Comment va s’appliquer le dispositif ?

Le mécanisme repose sur un certain nombre de principes : une couverture effective de tous les secteurs professionnels, la détermination de critères d’impartialité et d’indépendance pour les médiateurs et les procédures mises en œuvre, le contrôle et l’évaluation de ces médiateurs et enfin une information claire et accessible des consommateurs. La Commission d’évaluation et de contrôle de la médiation de la consommation, placée sous l’autorité de Claude NOCQUET, conseiller-honoraire à la Cour de cassation, sera le garant de la qualité mais également de la lisibilité de ce dispositif.

Le recours à la médiation sera-t-il gratuit pour le consommateur ?

La France a fait le choix de la gratuité afin de garantir l’accès de tous les consommateurs à la médiation.

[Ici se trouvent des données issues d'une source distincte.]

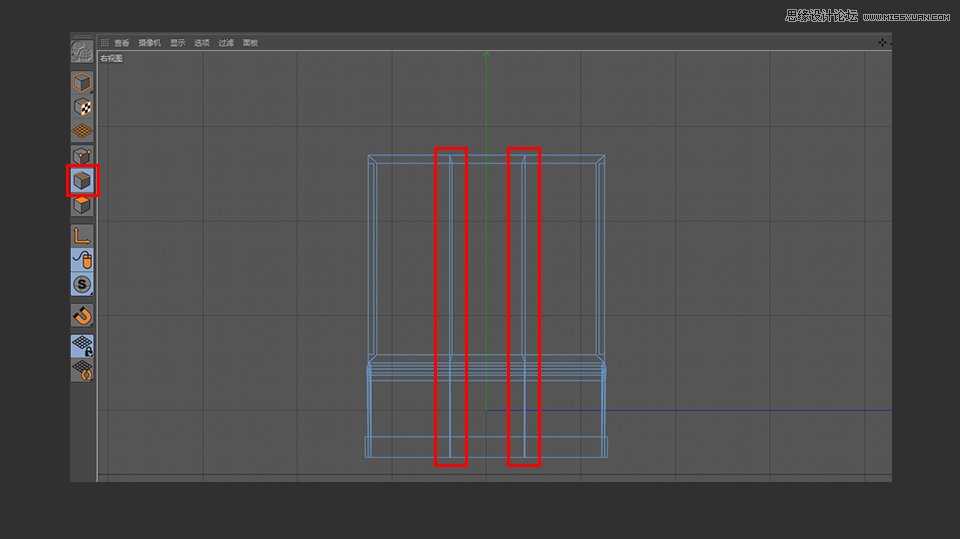Toggle Viewport Solo S icon
This screenshot has height=539, width=960.
pos(82,285)
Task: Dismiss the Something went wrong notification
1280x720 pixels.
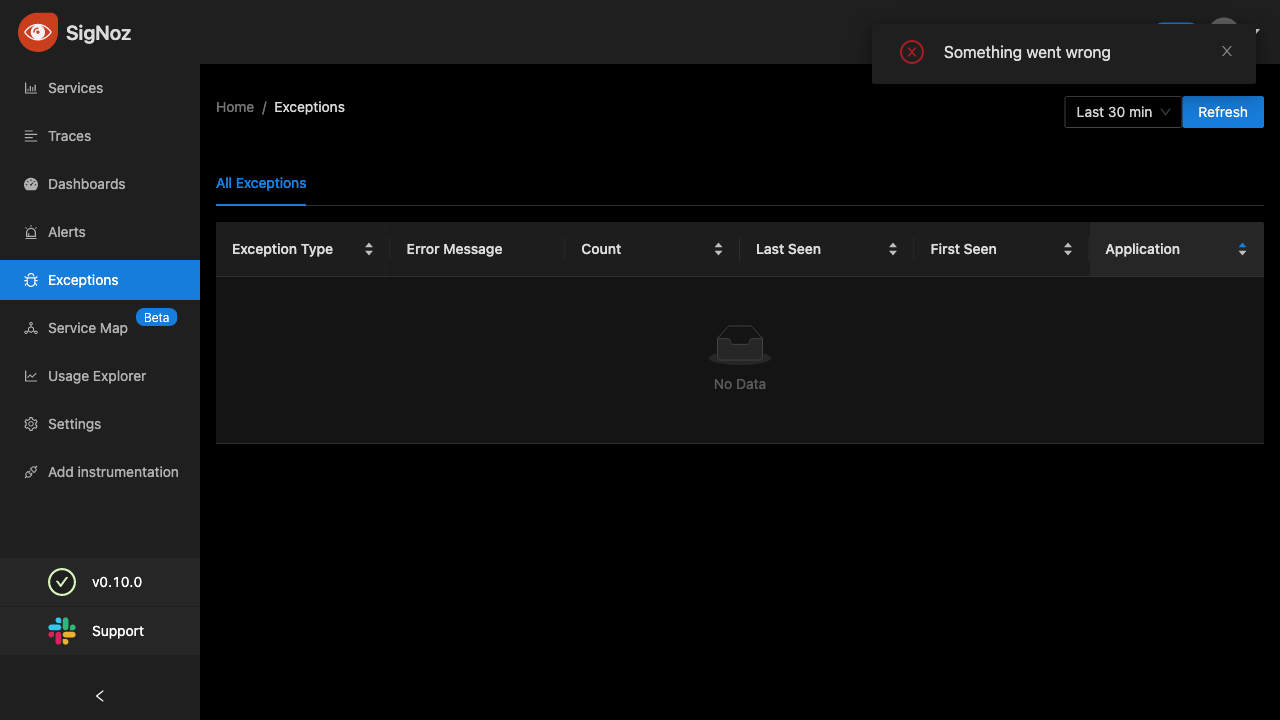Action: (1227, 51)
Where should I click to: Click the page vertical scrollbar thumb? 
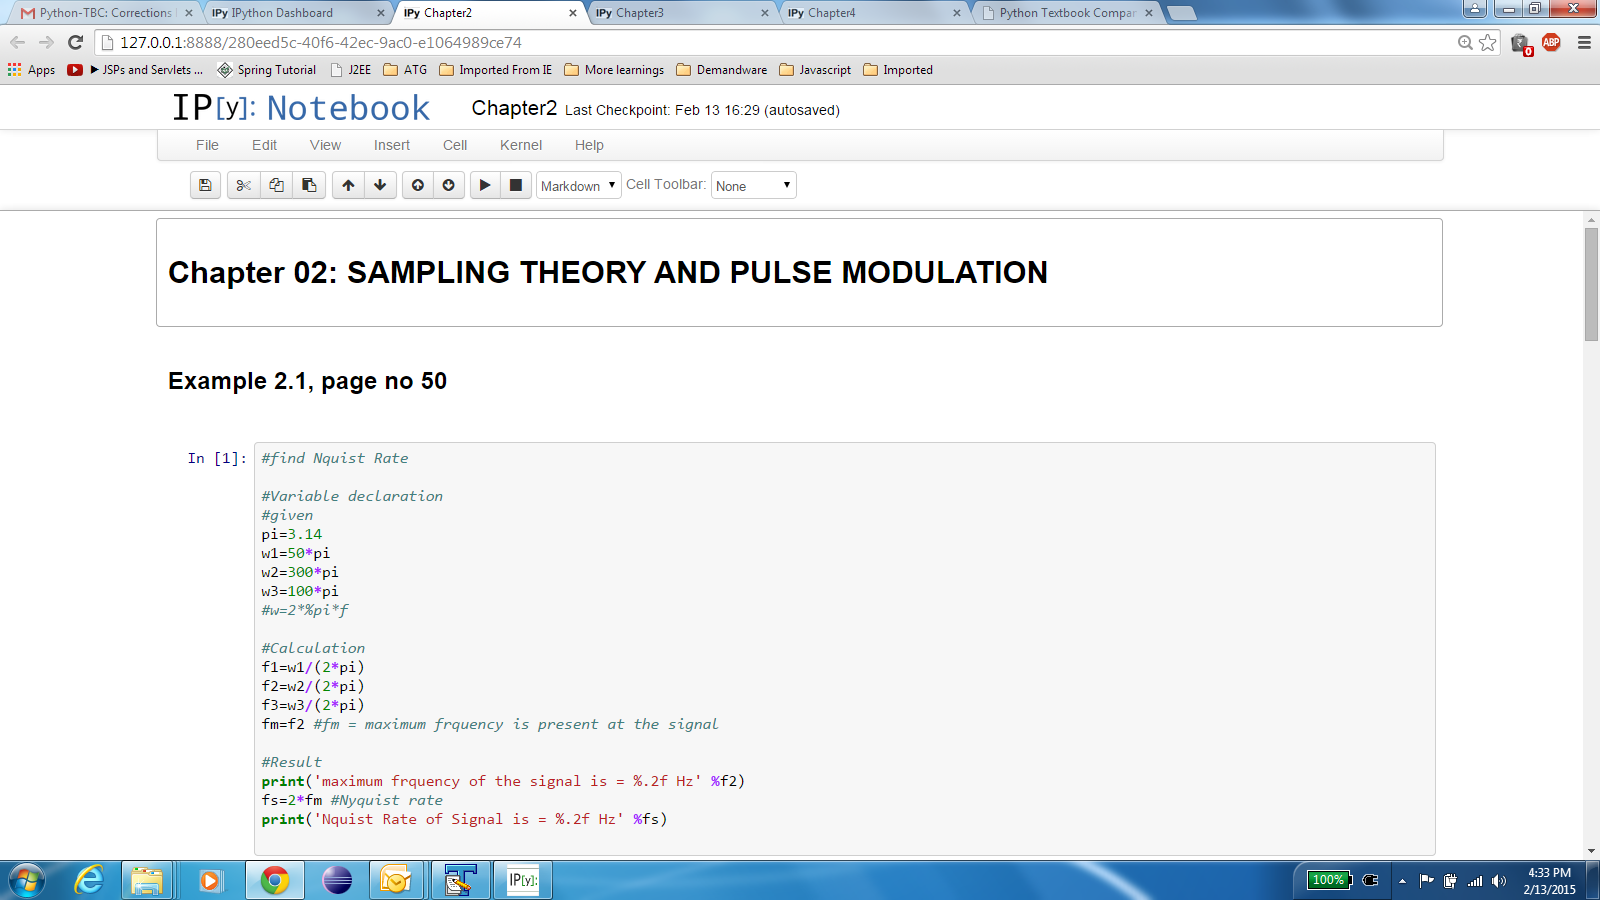coord(1591,284)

Nous avons affirmé ce principe dès le départ. Certes, la mise en place d’un mécanisme de médiation a un coût réel pour le professionnel mais la généralisation du dispositif à l’ensemble des secteurs devrait permettre de conforter la confiance des consommateurs dans l’acte d’achat et sera donc, in fine, bénéfique aux consommateurs comme aux professionnels.

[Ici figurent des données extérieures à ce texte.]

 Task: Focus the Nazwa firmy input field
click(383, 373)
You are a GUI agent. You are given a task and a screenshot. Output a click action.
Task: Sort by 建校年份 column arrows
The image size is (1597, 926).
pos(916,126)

Précisément, comment accompagner les acteurs économiques dans cette démarche ?

J’ai conscience des difficultés et des interrogations de certains professionnels qui ne sont pas toujours adhérents d’une fédération et qui se demandent comment répondre à cette nouvelle obligation légale. Nous examinons avec les représentants de ces secteurs une solution pour favoriser l’émergence d’un ou de plusieurs mécanismes qui leur permettraient de se conformer à la loi sans coût excessif et en privilégiant une réponse de proximité, sous réserve bien sûr qu’ils remplissent les critères de qualité et soient agréés par la Commission d’évaluation et de contrôle de la médiation de la consommation. Ce dispositif est donc une avancée déterminante car il trace une feuille de route collective, dans l’intérêt des consommateurs, des professionnels et de la confiance dans notre économie.

Secteur des assurances : un exemple de médiation réussie

Une dame secoue sa couette à sa fenêtre. Elle fait une chute et se fracture les deux pieds. Selon le compte rendu hospitalier, la chute est imputable à une maladresse. La dame sollicite son assurance en vue de la mise en œuvre de son contrat « garantie des accidents de la vie (GAV)». Mais l’assureur refuse sa demande au motif qu’ « aucune cause extérieure n’est à l’origine de la chute ». Sollicité, le Médiateur des assurances a constaté que l’assureur confondait la cause de la lésion – qui, selon le contrat, doit être accidentelle - et la cause de l’accident - qui ne peut être écartée que par une exclusion expresse, comme par exemple un abus d’alcool de la part de la victime. Le Médiateur a rappelé, par ailleurs, à l’assureur l’existence d’un référentiel d’aide au règlement des sinistres GAV mis en place par la profession qui citait parmi les exemples la chute d’une fenêtre. Le Médiateur a donc estimé fondée la réclamation formulée par l’assurée et a invité l’assureur à délivrer sa garantie. L’assureur a suivi l’avis du médiateur.